Brookfield-based Hammes Company, a real estate development company that specializes in health care facilities, unveiled plans Friday for a five-story office building it plans to develop at the northeast corner of Knapp and Water Streets in downtown Milwaukee, that will be the company’s new corporate headquarters.
Phase one of the $30 million project includes the 94,000-square-foot office building, with a 360-stall parking structure that will be connected to the building along Market Street.
Hammes Co. will occupy two floors of the building, moving about 80 employees from Brookfield to Milwaukee. The space allows Hammes to grow, although Jon Hammes, company founder, did not say how many employees he plans on adding in the future.
Now that the plans have been revealed, Hammes also plans on launching a marketing campaign to recruit future tenants.
Phase two of the project, which could begin three years after phase one is completed in January 2018, could include a five- to eight-story building that would be 90,000 to 100,000 square feet.
Both buildings would be connected by a motor court fronting Cherry Street that would be the main entrance for the offices.
Hammes said he considered sites in downtown Milwaukee for three years before deciding on this location in the Park East corridor.
“We’re really excited about being part of the city,” Hammes said. “They’re on a great roll here and we really want to be a part of that chapter of Milwaukee. We’ve been hiring a number of people and find if they work in Brookfield they live in the city. We think it’s good for employees, good for business and good for recruiting.”
Hammes Co. previously requested a zoning change for the site, which has an address of 210 E. Knapp St. and is bounded by Knapp, Market and Water streets, to build an office building and parking structure.

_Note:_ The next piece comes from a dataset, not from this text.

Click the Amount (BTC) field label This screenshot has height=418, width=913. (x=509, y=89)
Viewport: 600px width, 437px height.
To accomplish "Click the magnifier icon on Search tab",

The city Plan Commission and Zoning, Neighborhoods & Development committees will review the Hammes plans in November before the Common Council votes on them on Nov. 22. Hammes Co. is not requesting any city funding assistance for the project.
Charlottesville, Va.-based Dalgliesh Gilpin Paxton Architects, the firm that has designed several buildings at the University of Virginia, has been hired to design the project with Eppstein Uhen as the local architect.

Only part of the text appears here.